GOAL —
Recast every line of the items below as a JSON list of strings, one string per line, omitting blank lines.

TASK MATERIAL —
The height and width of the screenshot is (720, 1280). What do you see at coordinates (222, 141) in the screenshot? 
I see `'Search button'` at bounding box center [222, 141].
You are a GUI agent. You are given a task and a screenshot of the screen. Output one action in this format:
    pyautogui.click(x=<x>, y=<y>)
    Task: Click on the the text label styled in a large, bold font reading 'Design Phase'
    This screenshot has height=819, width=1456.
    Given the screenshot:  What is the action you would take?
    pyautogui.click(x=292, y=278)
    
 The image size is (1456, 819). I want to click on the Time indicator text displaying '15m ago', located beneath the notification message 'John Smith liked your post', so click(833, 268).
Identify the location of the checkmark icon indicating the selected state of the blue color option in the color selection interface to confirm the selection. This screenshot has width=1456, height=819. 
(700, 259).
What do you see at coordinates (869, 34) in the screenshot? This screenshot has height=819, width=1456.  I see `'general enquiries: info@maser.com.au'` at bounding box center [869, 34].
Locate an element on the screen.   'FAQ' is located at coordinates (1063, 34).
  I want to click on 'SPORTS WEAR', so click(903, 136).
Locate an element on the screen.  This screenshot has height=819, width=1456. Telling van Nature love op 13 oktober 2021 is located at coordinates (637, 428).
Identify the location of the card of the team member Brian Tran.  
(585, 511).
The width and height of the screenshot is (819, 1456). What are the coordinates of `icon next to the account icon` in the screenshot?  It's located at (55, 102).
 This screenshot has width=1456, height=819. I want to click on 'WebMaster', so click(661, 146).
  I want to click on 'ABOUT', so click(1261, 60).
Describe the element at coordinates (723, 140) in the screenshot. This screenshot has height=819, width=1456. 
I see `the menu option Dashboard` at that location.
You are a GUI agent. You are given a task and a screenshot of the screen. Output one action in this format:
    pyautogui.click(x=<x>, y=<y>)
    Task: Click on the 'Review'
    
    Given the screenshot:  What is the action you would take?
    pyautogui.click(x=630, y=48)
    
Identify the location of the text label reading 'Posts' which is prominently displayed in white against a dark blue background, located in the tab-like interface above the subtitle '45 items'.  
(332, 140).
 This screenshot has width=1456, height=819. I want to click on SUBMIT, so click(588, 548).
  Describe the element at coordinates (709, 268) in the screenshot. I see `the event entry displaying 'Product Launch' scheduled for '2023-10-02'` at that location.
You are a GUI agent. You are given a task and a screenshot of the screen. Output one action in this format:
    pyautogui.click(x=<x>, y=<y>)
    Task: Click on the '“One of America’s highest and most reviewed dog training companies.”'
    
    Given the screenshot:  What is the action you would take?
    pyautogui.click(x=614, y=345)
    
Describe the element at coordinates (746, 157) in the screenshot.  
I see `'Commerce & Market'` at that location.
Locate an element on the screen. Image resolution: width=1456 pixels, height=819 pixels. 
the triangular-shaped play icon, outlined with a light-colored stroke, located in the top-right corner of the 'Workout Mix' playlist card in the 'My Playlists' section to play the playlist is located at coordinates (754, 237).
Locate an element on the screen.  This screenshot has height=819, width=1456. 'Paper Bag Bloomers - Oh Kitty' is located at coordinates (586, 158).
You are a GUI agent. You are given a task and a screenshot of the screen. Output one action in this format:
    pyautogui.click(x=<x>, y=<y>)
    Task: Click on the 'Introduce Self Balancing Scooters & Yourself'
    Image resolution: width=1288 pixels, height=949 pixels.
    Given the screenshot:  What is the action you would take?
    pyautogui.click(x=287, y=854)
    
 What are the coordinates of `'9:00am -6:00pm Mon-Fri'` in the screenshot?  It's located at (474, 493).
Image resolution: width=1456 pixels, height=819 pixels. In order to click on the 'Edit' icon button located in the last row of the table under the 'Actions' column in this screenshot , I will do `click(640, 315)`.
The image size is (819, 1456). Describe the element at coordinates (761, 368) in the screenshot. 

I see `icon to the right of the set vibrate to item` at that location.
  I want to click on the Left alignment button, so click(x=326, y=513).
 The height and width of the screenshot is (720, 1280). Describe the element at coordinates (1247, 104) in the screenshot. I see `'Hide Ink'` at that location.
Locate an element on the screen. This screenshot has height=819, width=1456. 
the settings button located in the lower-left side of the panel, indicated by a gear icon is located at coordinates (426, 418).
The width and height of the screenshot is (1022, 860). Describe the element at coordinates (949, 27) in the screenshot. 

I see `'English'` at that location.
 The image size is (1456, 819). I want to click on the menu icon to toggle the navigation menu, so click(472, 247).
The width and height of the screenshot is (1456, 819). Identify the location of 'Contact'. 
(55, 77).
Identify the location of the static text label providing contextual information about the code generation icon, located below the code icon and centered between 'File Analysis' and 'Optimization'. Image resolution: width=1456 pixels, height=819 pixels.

CORRECT ANSWER —
[
  "The height and width of the screenshot is (720, 1280). What do you see at coordinates (222, 141) in the screenshot? ",
  "I see `'Search button'` at bounding box center [222, 141].",
  "You are a GUI agent. You are given a task and a screenshot of the screen. Output one action in this format:",
  "    pyautogui.click(x=<x>, y=<y>)",
  "    Task: Click on the the text label styled in a large, bold font reading 'Design Phase'",
  "    This screenshot has height=819, width=1456.",
  "    Given the screenshot:  What is the action you would take?",
  "    pyautogui.click(x=292, y=278)",
  " The image size is (1456, 819). I want to click on the Time indicator text displaying '15m ago', located beneath the notification message 'John Smith liked your post', so click(833, 268).",
  "Identify the location of the checkmark icon indicating the selected state of the blue color option in the color selection interface to confirm the selection. This screenshot has width=1456, height=819. ",
  "(700, 259).",
  "What do you see at coordinates (869, 34) in the screenshot? This screenshot has height=819, width=1456.  I see `'general enquiries: info@maser.com.au'` at bounding box center [869, 34].",
  "Locate an element on the screen.   'FAQ' is located at coordinates (1063, 34).",
  "  I want to click on 'SPORTS WEAR', so click(903, 136).",
  "Locate an element on the screen.  This screenshot has height=819, width=1456. Telling van Nature love op 13 oktober 2021 is located at coordinates (637, 428).",
  "Identify the location of the card of the team member Brian Tran.  ",
  "(585, 511).",
  "The width and height of the screenshot is (819, 1456). What are the coordinates of `icon next to the account icon` in the screenshot?  It's located at (55, 102).",
  " This screenshot has width=1456, height=819. I want to click on 'WebMaster', so click(661, 146).",
  "  I want to click on 'ABOUT', so click(1261, 60).",
  "Describe the element at coordinates (723, 140) in the screenshot. This screenshot has height=819, width=1456. ",
  "I see `the menu option Dashboard` at that location.",
  "You are a GUI agent. You are given a task and a screenshot of the screen. Output one action in this format:",
  "    pyautogui.click(x=<x>, y=<y>)",
  "    Task: Click on the 'Review'",
  "    Given the screenshot:  What is the action you would take?",
  "    pyautogui.click(x=630, y=48)",
  "Identify the location of the text label reading 'Posts' which is prominently displayed in white against a dark blue background, located in the tab-like interface above the subtitle '45 items'.  ",
  "(332, 140).",
  " This screenshot has width=1456, height=819. I want to click on SUBMIT, so click(588, 548).",
  "  Describe the element at coordinates (709, 268) in the screenshot. I see `the event entry displaying 'Product Launch' scheduled for '2023-10-02'` at that location.",
  "You are a GUI agent. You are given a task and a screenshot of the screen. Output one action in this format:",
  "    pyautogui.click(x=<x>, y=<y>)",
  "    Task: Click on the '“One of America’s highest and most reviewed dog training companies.”'",
  "    Given the screenshot:  What is the action you would take?",
  "    pyautogui.click(x=614, y=345)",
  "Describe the element at coordinates (746, 157) in the screenshot.  ",
  "I see `'Commerce & Market'` at that location.",
  "Locate an element on the screen. Image resolution: width=1456 pixels, height=819 pixels. ",
  "the triangular-shaped play icon, outlined with a light-colored stroke, located in the top-right corner of the 'Workout Mix' playlist card in the 'My Playlists' section to play the playlist is located at coordinates (754, 237).",
  "Locate an element on the screen.  This screenshot has height=819, width=1456. 'Paper Bag Bloomers - Oh Kitty' is located at coordinates (586, 158).",
  "You are a GUI agent. You are given a task and a screenshot of the screen. Output one action in this format:",
  "    pyautogui.click(x=<x>, y=<y>)",
  "    Task: Click on the 'Introduce Self Balancing Scooters & Yourself'",
  "    Image resolution: width=1288 pixels, height=949 pixels.",
  "    Given the screenshot:  What is the action you would take?",
  "    pyautogui.click(x=287, y=854)",
  " What are the coordinates of `'9:00am -6:00pm Mon-Fri'` in the screenshot?  It's located at (474, 493).",
  "Image resolution: width=1456 pixels, height=819 pixels. In order to click on the 'Edit' icon button located in the last row of the table under the 'Actions' column in this screenshot , I will do `click(640, 315)`.",
  "The image size is (819, 1456). Describe the element at coordinates (761, 368) in the screenshot. ",
  "I see `icon to the right of the set vibrate to item` at that location.",
  "  I want to click on the Left alignment button, so click(x=326, y=513).",
  " The height and width of the screenshot is (720, 1280). Describe the element at coordinates (1247, 104) in the screenshot. I see `'Hide Ink'` at that location.",
  "Locate an element on the screen. This screenshot has height=819, width=1456. ",
  "the settings button located in the lower-left side of the panel, indicated by a gear icon is located at coordinates (426, 418).",
  "The width and height of the screenshot is (1022, 860). Describe the element at coordinates (949, 27) in the screenshot. ",
  "I see `'English'` at that location.",
  " The image size is (1456, 819). I want to click on the menu icon to toggle the navigation menu, so click(472, 247).",
  "The width and height of the screenshot is (1456, 819). Identify the location of 'Contact'. ",
  "(55, 77).",
  "Identify the location of the static text label providing contextual information about the code generation icon, located below the code icon and centered between 'File Analysis' and 'Optimization'. Image resolution: width=1456 pixels, height=819 pixels."
]